Akşener “AK Parti’yle anlaştınız” eleştirilerine ise İYİ Parti’den ayrılıp AK Parti’den aday olan Nebi Hatipoğlu’nu hatırlatarak yanıt verdi. Akşener “Eğer AK Parti ile el sıkışmamız olsa idi bizim bir milletvekilimizin Eskişehir’den aday gösterilmesi mümkün olur muydu? Anlaşma olsaydı böyle bir şey olabilir miydi? Bas bayağı şahsıma hakarettir. Bunların her birini ahlaksızlık görüyorum, gereğini yapmayan namerttir! İstediğiniz kadar zırlayın hür ve müstakil olarak gidip, bu ülkede üçüncü yolu açıp bu milletin sesi olacağız ve kazanacağız” diye konuştu.
Akşener konuşmasının bir bölümünü de deprem bölgesinde kaybolan çocuklara ayırdı. Akşener iktidara ve ilgili bakanlıklara da bir dizi soru sorarak yanıt istedi: “Kahramanmaraş’ta Yeşilada Apartmanı’nda yaşayan altı yaşındaki Talha Demirel nerede?
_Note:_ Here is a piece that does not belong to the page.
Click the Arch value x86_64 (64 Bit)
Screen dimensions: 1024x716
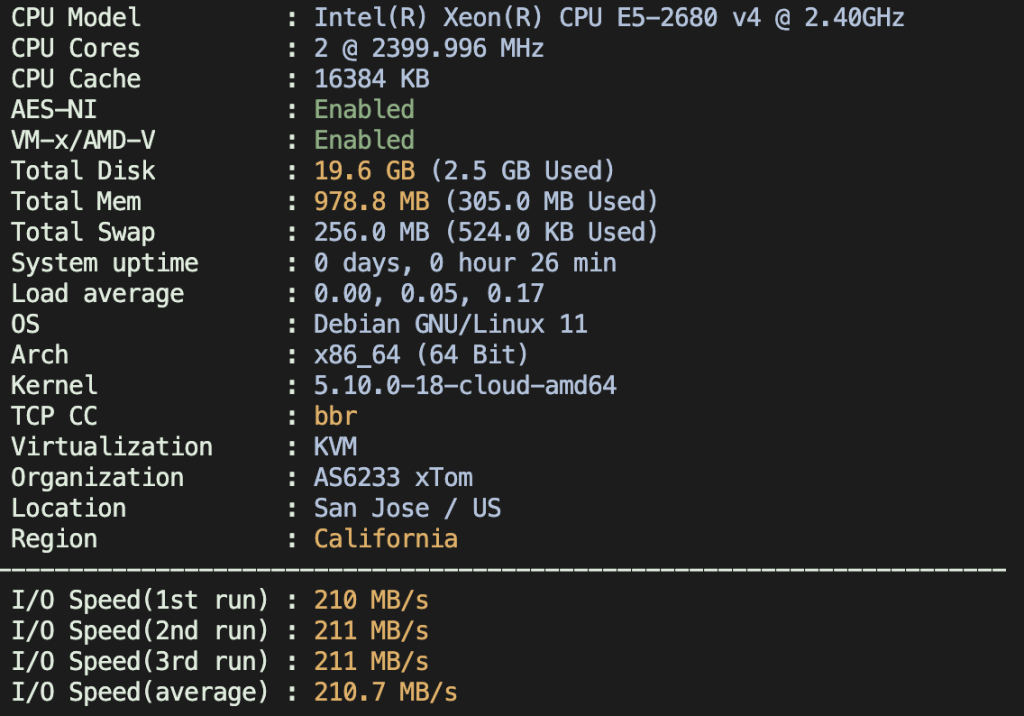tap(421, 355)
Ebrar Sitesi’nde yaşayan Alya Kılınç nerede? Antakya Rönesans Rezidans’ta yaşayan üç yaşındaki Mustafa Kemal Koşar, bir yaşındaki Mehmet Akif Koşar nerede? Adıyaman’daki Arzıklar Apartmanı’nda yaşayan dokuz yaşındaki Muhammed Enes Demir nerede? Yedi yaşındaki ikiz kardeşler Elif ve Esma Yapar, 17 yaşındaki Şükran Yapar nerede?” diye sordu. Akşener “Deprem bölgesinde toplam bine yakın çocuğun kayıp olduğu iddiası var, sadece deprem mağdurları ve kayıp yakınlarıyla dayanışma derneğine 142 kayıp çocuk başvurusu yapılmış. Madem bu çocuklar kayıp değil, neden ailelerin haberi yok?”
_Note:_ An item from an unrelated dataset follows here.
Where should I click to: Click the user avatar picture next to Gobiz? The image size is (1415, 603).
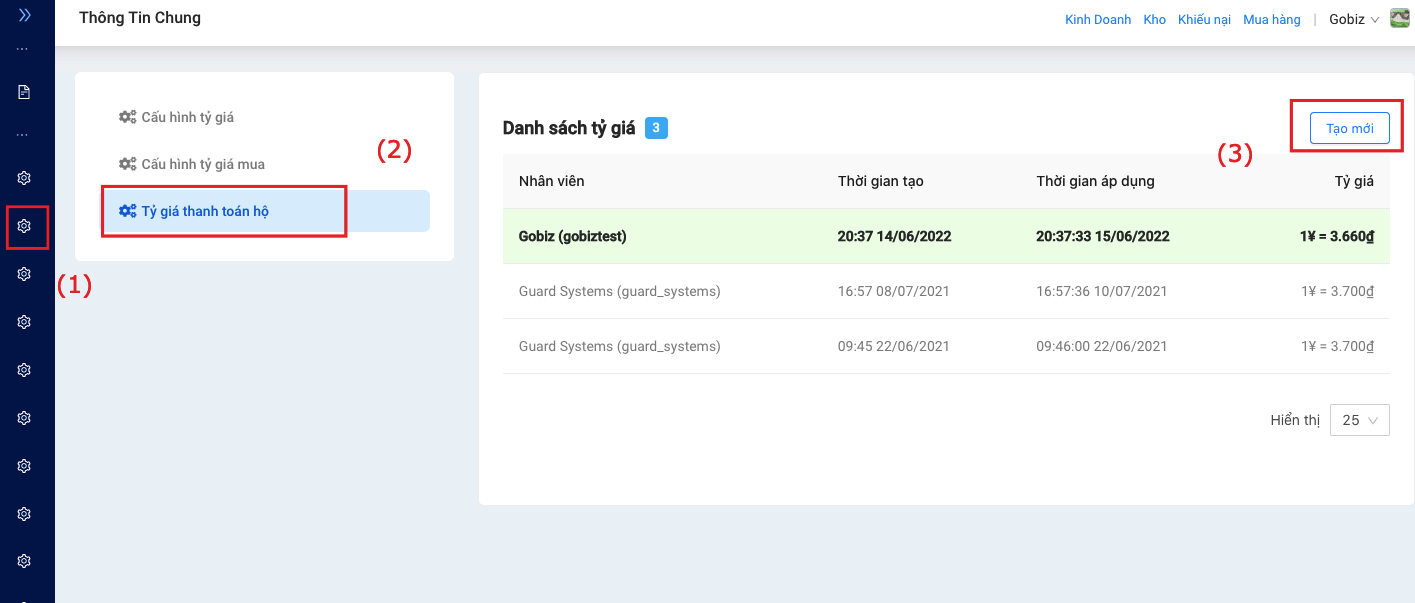click(1399, 19)
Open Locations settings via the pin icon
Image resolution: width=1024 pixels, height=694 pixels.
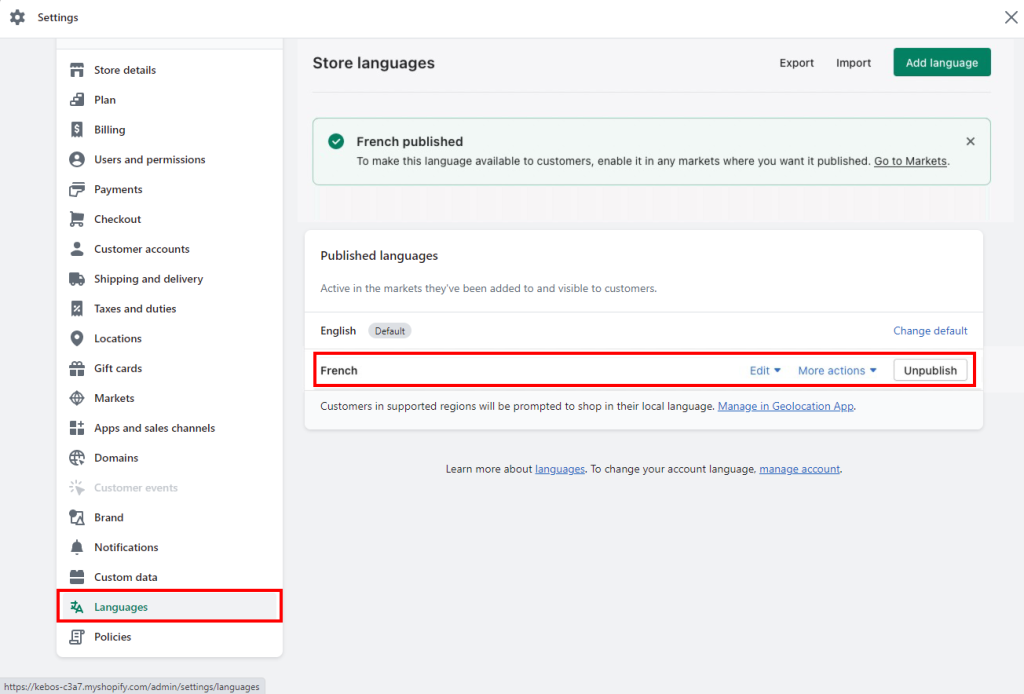click(77, 338)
Akşener Anayasa Mahkemesi ile Yargıtay arasında gidip gelen Can Atalay dosyasıyla ilgili de tepki gösterdi. Akşener “Yargıtay 3. Dairesi’nin AYM’yi alenen yok saydığı bir ortamda eğer ki iktidar Anayasa’nın çiğnenmesine göz yumuyorsa, gayrı meşruluktan siyasi çıkar elde etmeye çalışıyorsa, ortaya çıkan anayasal devlet krizine engel olamıyorsa o zaman yetkiyi aldığı milletine karşı sorumluluğunu yerine getiremiyor demektir” dedi.